FAQs about home loan products and features

Here you'll find answers to questions about features on our home loans and finding the loan that's right for you. If you want to talk to a St.George home loan expert, call us on 13 33 30.

  1.  My parents/family would like to help me buy a home. How does this work?

    St.George Family Pledge is a way for your parents or family to help you purchase a home without actually providing money for a deposit. Instead, your parents or family use their own home equity to provide additional security for a portion of your loan amount.

    This solution reduces your loan to value ratio and can also save you a significant amount of money in Lender's Mortgage Insurance (LMI). Lender's Mortgage Insurance is generally payable on loans that exceed 80% of the value of the property. Learn more about Family Pledge

  2.  How does 100% offset work?

    A home loan offset account is a savings account linked to your loan. The balance in the savings account is offset against the amount owing on the home loan when interest is calculated. This means that savings in your offset account reduce your loan balance, which may help you to save money and repay your home loan sooner.

    For example, you might have a home loan of $200,000 and an interest offset balance in your linked savings account of $20,000. When interest is calculated on your home loan, it is based on $200,000 less $20,000, which means that interest is charged only on $180,000. Because you make your standard repayments for a $200,000 loan, this may help you to repay your loan sooner, and save money over time.

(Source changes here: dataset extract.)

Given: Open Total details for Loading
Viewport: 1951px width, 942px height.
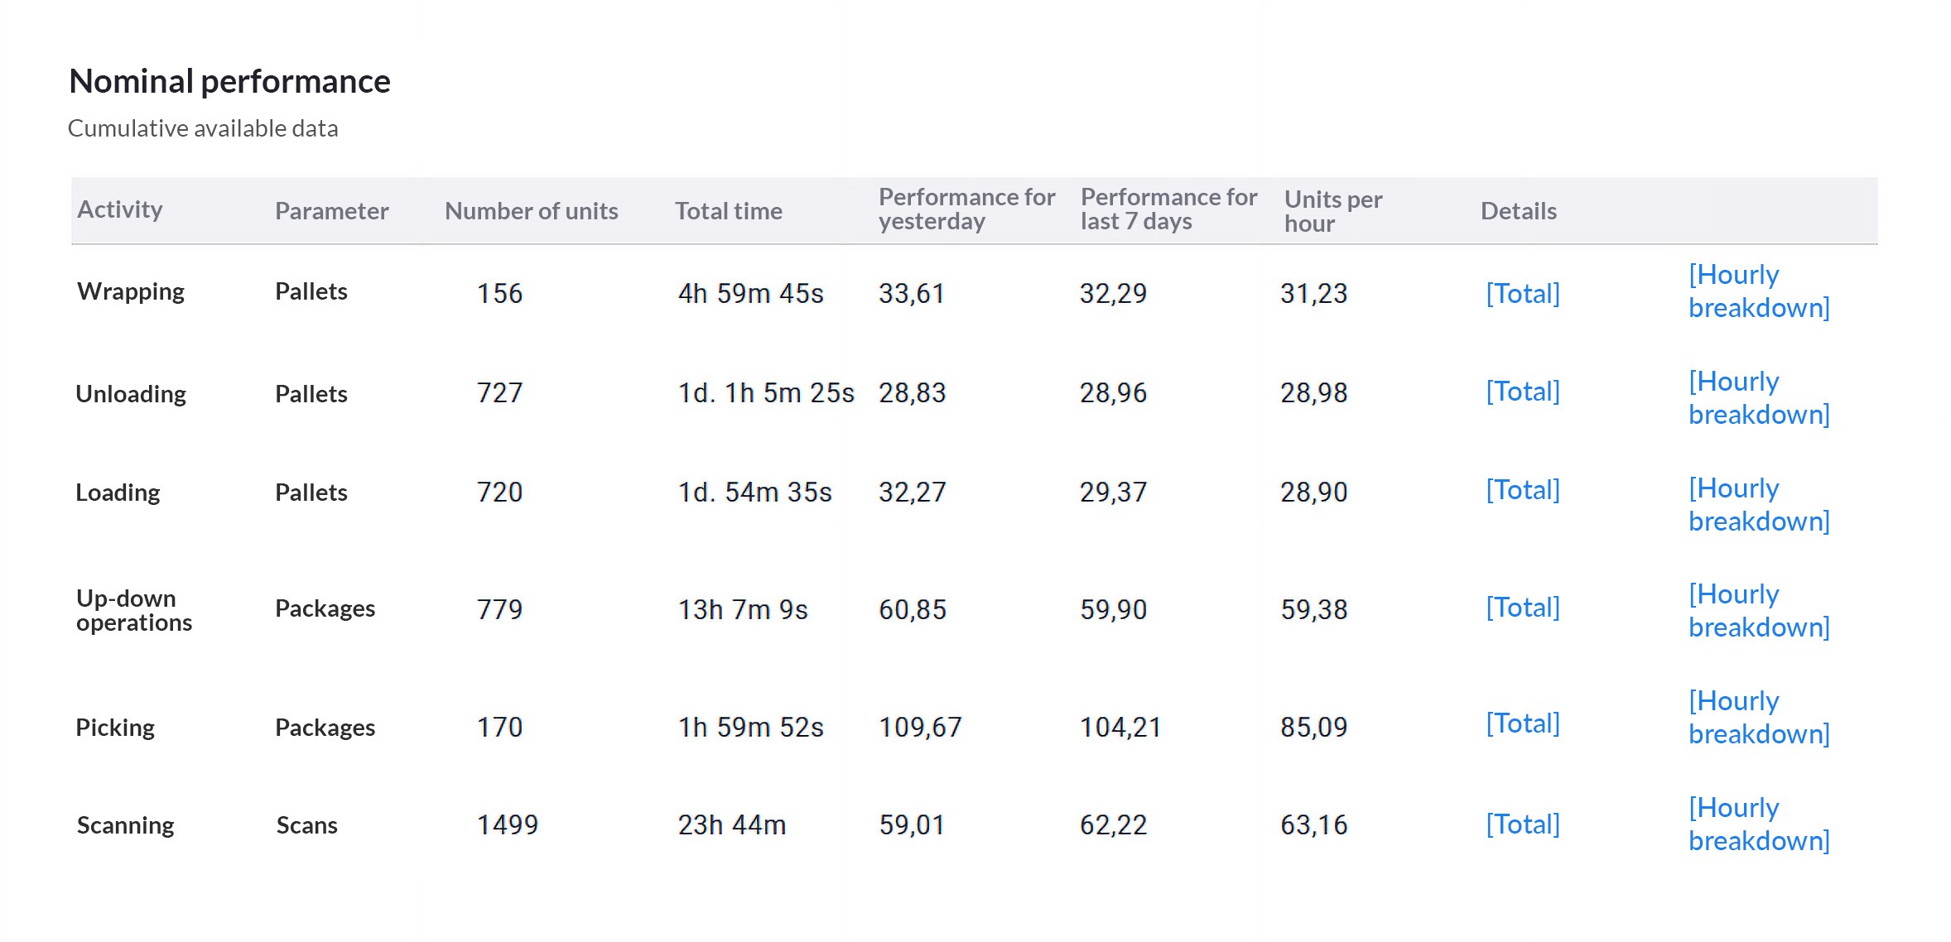Looking at the screenshot, I should coord(1522,490).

Learn more about Interest Offset.

  3.  If I have a variable interest rate loan and I think interest rates are going to rise, can I switch to a fixed rate?

    Most of our loans do allow you to switch to a fixed interest rate, and switching is easy. Call us on 13 33 30 and we can give you the current rates and start the process for you. You can also compare interest rates now. Fixed rates are available for terms of one to five years. A switch fee may apply.

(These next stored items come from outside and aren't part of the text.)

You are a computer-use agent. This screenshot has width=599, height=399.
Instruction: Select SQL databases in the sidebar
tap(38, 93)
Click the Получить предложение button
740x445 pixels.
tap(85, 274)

  4.  Can I get a home loan if I am self-employed and don't have the standard financial documentation?

    Yes. If you're self-employed or have a small business, you can apply for a Low Doc Loan or a Low Doc Portfolio Loan without providing standard financial documentation. You will however, need to provide:

    1. Your ABN/ACN
    2. Last 12 months Business Activity Statements (BAS)
    3. Loan statements for past 6 months for loans that are being refinanced with a Low Doc Loan
    4. Latest account statements on any other debts or loans that are not being
    refinanced with your Low Doc Loan

  5.  Can I apply for a home loan in a company name or family trust?

    Yes. If you want to talk to a St.George home loan expert, call us on 13 33 30.

  6.  Can I keep my day-to-day transactions separate from my investments with a Portfolio Loan?

    Yes. Our Portfolio Loan allows you to have up to ten separate sub-accounts to keep your owner-occupied and various investment accounts separate.

  7.  What's the difference between a ‘principal and interest' loan and ‘interest based' loan?

    Principal and Interest means that you pay the interest on the loan each month plus an amount that will repay your loan off in the defined term (for example, 30 years). A principal and interest loan will reduce the borrowed amount each month.

    With interest based repayments the total annual interest on your loan is calculated and divided into 12 equal monthly repayments. This means that while your outstanding balance may move slightly, it will not reduce over time. At the end of your interest based period (which can be up to 15 years), you will make principal and interest repayments to pay the outstanding balance in full by the end of the agreed loan term.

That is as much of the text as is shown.